### EXERCISE REQUIREMENTS
With nothing added and nothing dropped, write out all of the entries below.

Stored records:

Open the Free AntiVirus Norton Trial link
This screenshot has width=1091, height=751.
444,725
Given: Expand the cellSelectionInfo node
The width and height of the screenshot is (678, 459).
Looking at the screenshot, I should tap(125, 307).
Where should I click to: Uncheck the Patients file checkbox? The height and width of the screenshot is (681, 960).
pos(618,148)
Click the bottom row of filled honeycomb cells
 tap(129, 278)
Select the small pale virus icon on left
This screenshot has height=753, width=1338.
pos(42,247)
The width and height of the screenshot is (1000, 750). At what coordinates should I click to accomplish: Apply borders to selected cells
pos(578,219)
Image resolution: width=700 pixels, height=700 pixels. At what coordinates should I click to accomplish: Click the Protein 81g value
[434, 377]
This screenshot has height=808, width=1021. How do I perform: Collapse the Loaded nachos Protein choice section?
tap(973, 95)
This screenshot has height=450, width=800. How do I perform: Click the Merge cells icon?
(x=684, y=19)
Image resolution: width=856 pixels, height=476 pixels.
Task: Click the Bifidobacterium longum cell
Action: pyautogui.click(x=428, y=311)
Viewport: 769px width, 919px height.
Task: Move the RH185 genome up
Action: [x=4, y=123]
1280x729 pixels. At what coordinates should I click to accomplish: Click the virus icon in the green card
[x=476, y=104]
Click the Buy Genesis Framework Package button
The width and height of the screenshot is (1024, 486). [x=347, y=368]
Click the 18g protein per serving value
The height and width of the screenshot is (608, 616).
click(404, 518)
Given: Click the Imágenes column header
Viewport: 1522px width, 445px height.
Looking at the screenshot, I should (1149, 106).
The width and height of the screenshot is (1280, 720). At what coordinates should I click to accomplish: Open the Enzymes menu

### EXERCISE RESPONSE
Open the Free AntiVirus Norton Trial link
This screenshot has width=1091, height=751.
444,725
Given: Expand the cellSelectionInfo node
The width and height of the screenshot is (678, 459).
Looking at the screenshot, I should tap(125, 307).
Where should I click to: Uncheck the Patients file checkbox? The height and width of the screenshot is (681, 960).
pos(618,148)
Click the bottom row of filled honeycomb cells
 tap(129, 278)
Select the small pale virus icon on left
This screenshot has height=753, width=1338.
pos(42,247)
The width and height of the screenshot is (1000, 750). At what coordinates should I click to accomplish: Apply borders to selected cells
pos(578,219)
Image resolution: width=700 pixels, height=700 pixels. At what coordinates should I click to accomplish: Click the Protein 81g value
[434, 377]
This screenshot has height=808, width=1021. How do I perform: Collapse the Loaded nachos Protein choice section?
tap(973, 95)
This screenshot has height=450, width=800. How do I perform: Click the Merge cells icon?
(x=684, y=19)
Image resolution: width=856 pixels, height=476 pixels.
Task: Click the Bifidobacterium longum cell
Action: pyautogui.click(x=428, y=311)
Viewport: 769px width, 919px height.
Task: Move the RH185 genome up
Action: [x=4, y=123]
1280x729 pixels. At what coordinates should I click to accomplish: Click the virus icon in the green card
[x=476, y=104]
Click the Buy Genesis Framework Package button
The width and height of the screenshot is (1024, 486). [x=347, y=368]
Click the 18g protein per serving value
The height and width of the screenshot is (608, 616).
click(404, 518)
Given: Click the Imágenes column header
Viewport: 1522px width, 445px height.
Looking at the screenshot, I should (1149, 106).
The width and height of the screenshot is (1280, 720). At what coordinates should I click to accomplish: Open the Enzymes menu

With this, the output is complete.